[Data extracted from a collection]
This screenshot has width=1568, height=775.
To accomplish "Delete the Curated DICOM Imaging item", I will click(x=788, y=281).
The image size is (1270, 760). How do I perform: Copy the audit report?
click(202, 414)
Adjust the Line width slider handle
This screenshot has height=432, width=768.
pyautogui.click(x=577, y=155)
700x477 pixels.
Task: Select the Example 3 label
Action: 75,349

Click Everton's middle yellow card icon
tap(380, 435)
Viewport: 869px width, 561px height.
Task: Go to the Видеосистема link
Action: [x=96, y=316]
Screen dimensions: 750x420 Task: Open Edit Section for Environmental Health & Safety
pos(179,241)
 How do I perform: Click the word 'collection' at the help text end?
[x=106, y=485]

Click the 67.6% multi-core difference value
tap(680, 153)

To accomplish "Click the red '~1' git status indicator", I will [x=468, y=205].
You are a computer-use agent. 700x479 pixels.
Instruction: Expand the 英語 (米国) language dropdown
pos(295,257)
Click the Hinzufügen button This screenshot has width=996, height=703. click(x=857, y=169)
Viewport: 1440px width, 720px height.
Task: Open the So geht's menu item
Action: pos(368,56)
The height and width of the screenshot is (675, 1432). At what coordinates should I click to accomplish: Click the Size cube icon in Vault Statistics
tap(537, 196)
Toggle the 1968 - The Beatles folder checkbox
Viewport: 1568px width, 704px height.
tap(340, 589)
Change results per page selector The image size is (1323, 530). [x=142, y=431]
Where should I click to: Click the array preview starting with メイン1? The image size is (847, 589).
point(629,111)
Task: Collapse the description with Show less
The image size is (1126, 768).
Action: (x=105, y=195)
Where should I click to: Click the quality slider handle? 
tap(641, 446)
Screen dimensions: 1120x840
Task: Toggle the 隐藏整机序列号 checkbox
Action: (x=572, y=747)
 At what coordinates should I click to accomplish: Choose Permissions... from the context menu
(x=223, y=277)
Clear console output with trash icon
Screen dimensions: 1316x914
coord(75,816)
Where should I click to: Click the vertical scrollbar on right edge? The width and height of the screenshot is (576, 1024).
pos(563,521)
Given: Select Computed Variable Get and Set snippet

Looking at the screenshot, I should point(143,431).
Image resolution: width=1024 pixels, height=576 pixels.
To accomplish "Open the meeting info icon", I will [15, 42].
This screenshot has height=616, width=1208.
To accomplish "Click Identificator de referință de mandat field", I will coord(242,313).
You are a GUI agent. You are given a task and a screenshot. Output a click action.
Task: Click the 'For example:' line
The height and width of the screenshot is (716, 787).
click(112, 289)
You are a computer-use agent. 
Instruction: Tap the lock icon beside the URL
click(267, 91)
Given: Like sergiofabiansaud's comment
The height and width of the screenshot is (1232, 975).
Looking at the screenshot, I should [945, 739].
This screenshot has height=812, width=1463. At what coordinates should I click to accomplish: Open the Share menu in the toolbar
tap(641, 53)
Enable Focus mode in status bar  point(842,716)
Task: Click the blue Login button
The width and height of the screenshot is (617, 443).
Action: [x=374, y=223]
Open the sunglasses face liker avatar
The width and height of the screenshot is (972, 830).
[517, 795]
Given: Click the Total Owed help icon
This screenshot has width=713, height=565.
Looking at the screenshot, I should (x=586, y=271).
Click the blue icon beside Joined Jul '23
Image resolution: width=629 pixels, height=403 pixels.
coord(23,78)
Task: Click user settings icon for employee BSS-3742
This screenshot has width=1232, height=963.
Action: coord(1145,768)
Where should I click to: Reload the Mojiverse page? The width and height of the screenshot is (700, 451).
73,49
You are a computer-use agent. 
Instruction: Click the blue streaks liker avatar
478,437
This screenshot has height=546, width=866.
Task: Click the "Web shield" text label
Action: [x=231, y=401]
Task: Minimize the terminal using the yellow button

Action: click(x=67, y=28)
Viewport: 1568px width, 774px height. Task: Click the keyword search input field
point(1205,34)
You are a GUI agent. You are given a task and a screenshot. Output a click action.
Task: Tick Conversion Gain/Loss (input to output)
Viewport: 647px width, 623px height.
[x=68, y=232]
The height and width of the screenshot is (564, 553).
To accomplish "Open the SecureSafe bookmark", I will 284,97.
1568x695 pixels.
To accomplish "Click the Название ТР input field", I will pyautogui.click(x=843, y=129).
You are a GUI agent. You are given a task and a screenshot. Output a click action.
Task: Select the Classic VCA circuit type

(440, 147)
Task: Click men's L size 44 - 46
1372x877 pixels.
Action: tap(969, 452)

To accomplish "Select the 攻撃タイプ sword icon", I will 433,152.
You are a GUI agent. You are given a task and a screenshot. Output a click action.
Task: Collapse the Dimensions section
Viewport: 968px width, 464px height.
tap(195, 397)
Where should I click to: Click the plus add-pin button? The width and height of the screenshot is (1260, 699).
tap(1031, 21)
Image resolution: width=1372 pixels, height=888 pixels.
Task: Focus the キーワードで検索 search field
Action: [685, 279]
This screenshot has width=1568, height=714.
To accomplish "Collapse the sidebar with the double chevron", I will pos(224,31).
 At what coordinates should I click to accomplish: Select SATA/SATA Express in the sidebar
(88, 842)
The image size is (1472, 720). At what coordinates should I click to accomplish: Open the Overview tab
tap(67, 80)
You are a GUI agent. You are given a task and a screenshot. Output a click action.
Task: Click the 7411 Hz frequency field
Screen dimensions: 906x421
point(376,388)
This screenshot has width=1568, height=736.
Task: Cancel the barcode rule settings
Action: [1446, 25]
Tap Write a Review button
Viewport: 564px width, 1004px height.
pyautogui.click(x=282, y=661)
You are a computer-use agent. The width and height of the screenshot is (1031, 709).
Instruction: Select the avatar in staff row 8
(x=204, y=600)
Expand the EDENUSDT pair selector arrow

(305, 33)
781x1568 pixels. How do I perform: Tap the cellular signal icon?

▸ **What you are asked to do**
Go through the data, and copy each line in which the word "Collapse" appears.

▸ **Answer to this task**
Task: Collapse the description with Show less
Task: Collapse the Dimensions section
To accomplish "Collapse the sidebar with the double chevron", I will pos(224,31).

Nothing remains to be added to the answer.